# Real Analysis

Connected Sets

# Connected Sets

Two sets \(A\) and \(B\) in a space \(X\) are *separated* if both \(A \cap \overline{B}\) and \(\overline{A} \cap B\) are empty.

A set \(E\) is *connected* if \(E\) is not the union of two separated sets. Or, equivalently, a set \(E\) is *connected* if \(E\) is not the union of two non-trivial relatively open sets in \(E\). Or, equivalently, a set \(E\) is *connected* if \(E\) is not the union of two non-trivial relatively closed sets in \(E\).

Two separated sets are called a *separation*.

For example,

- In \(\mathbb{R}^2\), \(E = \{(x, y) : x, y \in \mathbb{Q}\}\). One separation for \(E\) is \(A = \{(x, y) : x, y \in \mathbb{Q}, x < \pi\}\) and \(B = \{(x, y) : x, y \in \mathbb{Q}, x \geq \pi\}\).

**Theorem.** Any closed interval \([a, b]\) is connected.

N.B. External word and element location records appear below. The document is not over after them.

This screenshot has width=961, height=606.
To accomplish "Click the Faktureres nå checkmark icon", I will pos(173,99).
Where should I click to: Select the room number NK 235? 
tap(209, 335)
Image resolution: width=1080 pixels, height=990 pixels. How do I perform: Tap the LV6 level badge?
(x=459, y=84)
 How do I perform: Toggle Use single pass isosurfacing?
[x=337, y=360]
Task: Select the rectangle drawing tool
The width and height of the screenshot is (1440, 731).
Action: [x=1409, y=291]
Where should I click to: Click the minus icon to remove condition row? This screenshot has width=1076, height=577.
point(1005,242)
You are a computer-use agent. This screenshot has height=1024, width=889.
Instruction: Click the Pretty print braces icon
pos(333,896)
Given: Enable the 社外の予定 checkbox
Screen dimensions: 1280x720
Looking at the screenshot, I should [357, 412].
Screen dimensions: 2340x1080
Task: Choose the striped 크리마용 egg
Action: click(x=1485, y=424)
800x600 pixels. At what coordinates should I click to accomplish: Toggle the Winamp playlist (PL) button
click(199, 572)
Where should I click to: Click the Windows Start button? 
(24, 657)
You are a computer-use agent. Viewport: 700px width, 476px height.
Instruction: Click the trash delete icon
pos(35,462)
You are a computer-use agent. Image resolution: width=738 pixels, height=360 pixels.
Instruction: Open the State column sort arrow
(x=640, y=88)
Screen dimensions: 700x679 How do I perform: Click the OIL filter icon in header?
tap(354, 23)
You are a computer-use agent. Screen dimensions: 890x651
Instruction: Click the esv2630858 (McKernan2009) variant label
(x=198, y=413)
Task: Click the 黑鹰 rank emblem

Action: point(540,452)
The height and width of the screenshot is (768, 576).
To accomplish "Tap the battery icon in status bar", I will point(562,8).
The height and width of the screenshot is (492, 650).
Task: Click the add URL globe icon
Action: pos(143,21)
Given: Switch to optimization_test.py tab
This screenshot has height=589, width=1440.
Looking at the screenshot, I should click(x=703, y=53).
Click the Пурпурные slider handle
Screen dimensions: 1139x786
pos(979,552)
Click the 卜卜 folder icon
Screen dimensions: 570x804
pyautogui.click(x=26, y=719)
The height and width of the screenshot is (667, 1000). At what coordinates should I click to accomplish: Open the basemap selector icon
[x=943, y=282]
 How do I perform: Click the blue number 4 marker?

*Proof (by contradiction).* If not, then there exists a separation \(A\) and \(B\) with \(a \in A\). Let \(s = \sup A\). Then, \(s \in \overline{A}\). Hence, \(s \notin B\). So, \(s \in A\). Thus, \(s \notin \overline{B}\). Then, there exists \((s - \epsilon, s + \epsilon)\) containing no point of \(B\). Hence, \((s - \epsilon, s + \epsilon) \subset A\), which contradicts the fact that \(s\) is the supremum of \(A\). QED.